Drought at the end of the Old Kingdom
Egypt

Drought at the end of the Old Kingdom


Scotsman (Lyndsay Buckland)

They built the iconic pyramids and the Great Sphinx of Giza, which still stand as a monument to their skills and tenacity to this day.

But the fall of the great Egyptian Old Kingdom may have been helped along by a common problem which remains with us now - drought.

Researchers from the University of St Andrews have confirmed that a severe period of drought around 4,200 years ago may have contributed to the demise of the civilisation.

Using seismic investigations with sound waves, along with carbon dating of a 100-metre section of sediment from the bed of Lake Tana in Ethiopia, the team were able to look back many thousands of years.

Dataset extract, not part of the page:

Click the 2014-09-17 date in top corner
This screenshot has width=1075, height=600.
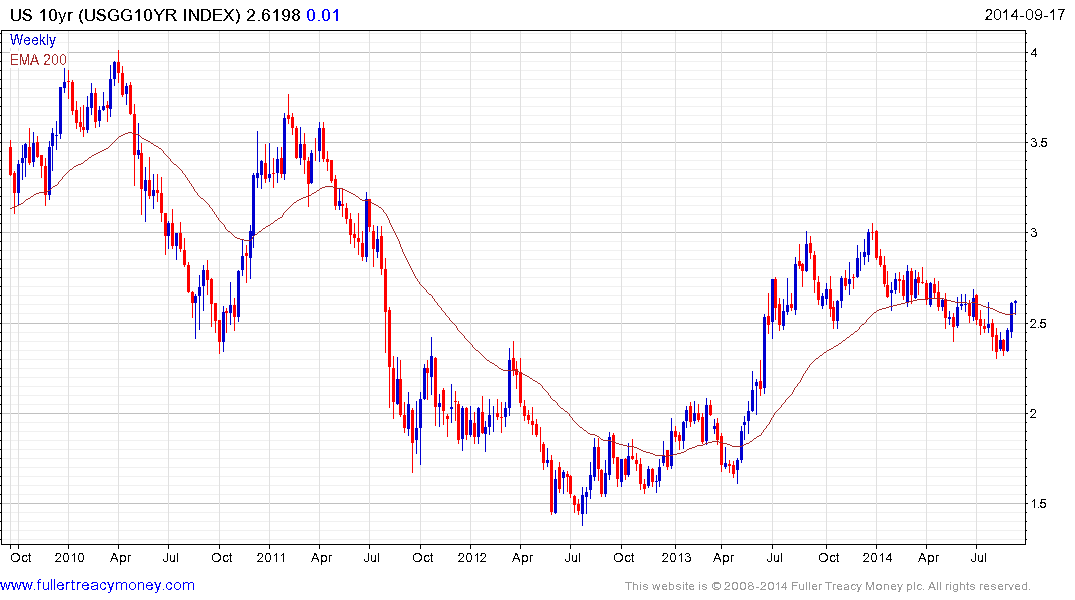tap(1027, 15)
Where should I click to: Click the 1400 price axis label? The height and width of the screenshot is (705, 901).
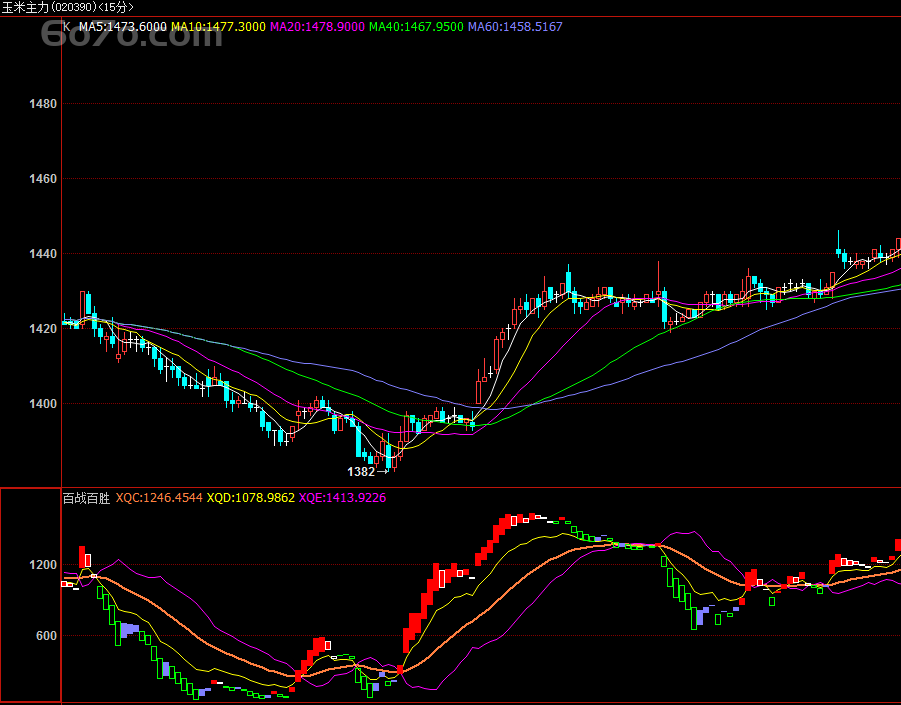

They were able to see how water levels in the lake had varied over the past 17,000 years, with the sediment signalling lush periods but also times of drought.

Lake Tana - the source of the Blue Nile river - flows to the White Nile at Khartoum and eventually to the Nile Delta.

Dr Richard Bates, senior lecturer in earth sciences at St Andrews, said their studies had confirmed that the ancient civilisation that was the Egyptian Old Kingdom - often referred to as the Age of the Pyramids - may have experienced a prolonged period of drought of the same severity being seen in parts of Africa now.